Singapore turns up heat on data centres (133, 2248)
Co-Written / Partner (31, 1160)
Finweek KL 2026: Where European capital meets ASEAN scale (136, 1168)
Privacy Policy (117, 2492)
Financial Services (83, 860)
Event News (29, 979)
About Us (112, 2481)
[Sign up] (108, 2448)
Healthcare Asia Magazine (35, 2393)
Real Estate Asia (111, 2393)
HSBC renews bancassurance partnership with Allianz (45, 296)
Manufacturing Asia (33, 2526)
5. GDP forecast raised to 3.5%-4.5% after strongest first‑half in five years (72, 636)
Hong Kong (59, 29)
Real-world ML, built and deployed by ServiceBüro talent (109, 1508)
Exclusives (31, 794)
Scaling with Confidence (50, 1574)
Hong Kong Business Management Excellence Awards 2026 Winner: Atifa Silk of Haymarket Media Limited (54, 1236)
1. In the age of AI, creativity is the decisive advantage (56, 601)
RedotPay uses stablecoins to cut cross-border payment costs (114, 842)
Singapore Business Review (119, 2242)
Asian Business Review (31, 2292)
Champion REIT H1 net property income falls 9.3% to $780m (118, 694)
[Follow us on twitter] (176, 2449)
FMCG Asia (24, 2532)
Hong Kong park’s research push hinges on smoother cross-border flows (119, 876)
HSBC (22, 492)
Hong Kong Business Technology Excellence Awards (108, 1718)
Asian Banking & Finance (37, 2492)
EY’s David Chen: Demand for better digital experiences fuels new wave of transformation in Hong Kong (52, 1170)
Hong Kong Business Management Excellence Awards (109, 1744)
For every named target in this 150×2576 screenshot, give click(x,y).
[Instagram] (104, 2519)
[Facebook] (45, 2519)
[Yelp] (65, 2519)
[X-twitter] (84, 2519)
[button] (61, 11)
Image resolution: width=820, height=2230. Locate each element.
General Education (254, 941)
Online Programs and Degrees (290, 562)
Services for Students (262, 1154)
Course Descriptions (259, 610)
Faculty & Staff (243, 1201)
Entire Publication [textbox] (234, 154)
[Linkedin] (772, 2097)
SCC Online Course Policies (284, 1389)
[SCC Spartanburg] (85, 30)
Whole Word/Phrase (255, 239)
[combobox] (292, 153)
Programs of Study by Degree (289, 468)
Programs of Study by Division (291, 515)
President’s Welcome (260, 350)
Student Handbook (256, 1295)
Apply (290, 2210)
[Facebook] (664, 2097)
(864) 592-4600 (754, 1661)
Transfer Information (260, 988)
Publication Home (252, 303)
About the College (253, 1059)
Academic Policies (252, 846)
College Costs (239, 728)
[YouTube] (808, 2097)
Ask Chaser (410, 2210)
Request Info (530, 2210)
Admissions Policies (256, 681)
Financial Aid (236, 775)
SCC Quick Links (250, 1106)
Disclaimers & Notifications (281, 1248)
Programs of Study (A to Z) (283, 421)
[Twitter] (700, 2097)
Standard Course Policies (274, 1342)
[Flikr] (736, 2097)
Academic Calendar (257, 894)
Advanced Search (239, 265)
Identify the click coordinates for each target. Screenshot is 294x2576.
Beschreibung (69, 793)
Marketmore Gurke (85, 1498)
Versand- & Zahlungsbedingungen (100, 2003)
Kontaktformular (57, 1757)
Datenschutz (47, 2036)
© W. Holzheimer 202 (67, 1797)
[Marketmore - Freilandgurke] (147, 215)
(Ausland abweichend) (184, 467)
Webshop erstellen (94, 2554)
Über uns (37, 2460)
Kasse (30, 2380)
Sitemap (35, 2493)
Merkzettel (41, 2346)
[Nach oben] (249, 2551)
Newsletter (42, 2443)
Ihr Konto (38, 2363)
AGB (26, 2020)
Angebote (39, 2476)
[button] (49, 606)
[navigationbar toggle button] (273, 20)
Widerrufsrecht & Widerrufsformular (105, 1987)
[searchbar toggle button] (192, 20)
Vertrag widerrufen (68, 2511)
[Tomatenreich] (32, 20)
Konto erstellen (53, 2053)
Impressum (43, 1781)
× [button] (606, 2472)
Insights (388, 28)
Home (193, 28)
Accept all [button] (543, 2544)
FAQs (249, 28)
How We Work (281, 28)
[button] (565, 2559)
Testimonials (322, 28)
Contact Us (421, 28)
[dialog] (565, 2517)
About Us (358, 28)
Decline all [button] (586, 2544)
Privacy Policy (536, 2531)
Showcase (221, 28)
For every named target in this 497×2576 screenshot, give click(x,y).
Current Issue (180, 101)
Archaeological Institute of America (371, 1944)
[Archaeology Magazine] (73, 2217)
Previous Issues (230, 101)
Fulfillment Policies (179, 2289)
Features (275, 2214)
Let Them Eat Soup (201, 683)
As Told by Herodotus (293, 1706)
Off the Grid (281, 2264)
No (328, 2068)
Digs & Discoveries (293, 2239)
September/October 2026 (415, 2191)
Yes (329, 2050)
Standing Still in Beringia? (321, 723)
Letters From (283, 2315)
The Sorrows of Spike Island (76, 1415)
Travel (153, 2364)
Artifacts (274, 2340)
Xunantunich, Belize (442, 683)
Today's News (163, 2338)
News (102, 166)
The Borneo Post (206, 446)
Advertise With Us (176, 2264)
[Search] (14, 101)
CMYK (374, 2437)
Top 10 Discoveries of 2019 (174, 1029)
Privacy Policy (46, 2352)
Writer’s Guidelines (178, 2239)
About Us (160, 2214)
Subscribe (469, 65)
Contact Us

════════════════════

EXERCISE REQUIREMENTS:
Scan the listing above. Collect all lines with the word "click".

ANSWER AREA:
For every named target in this 150×2576 screenshot, give click(x,y).
Identify the click coordinates for each target. Screenshot is 294x2576.
For every named target in this 497×2576 screenshot, give click(x,y).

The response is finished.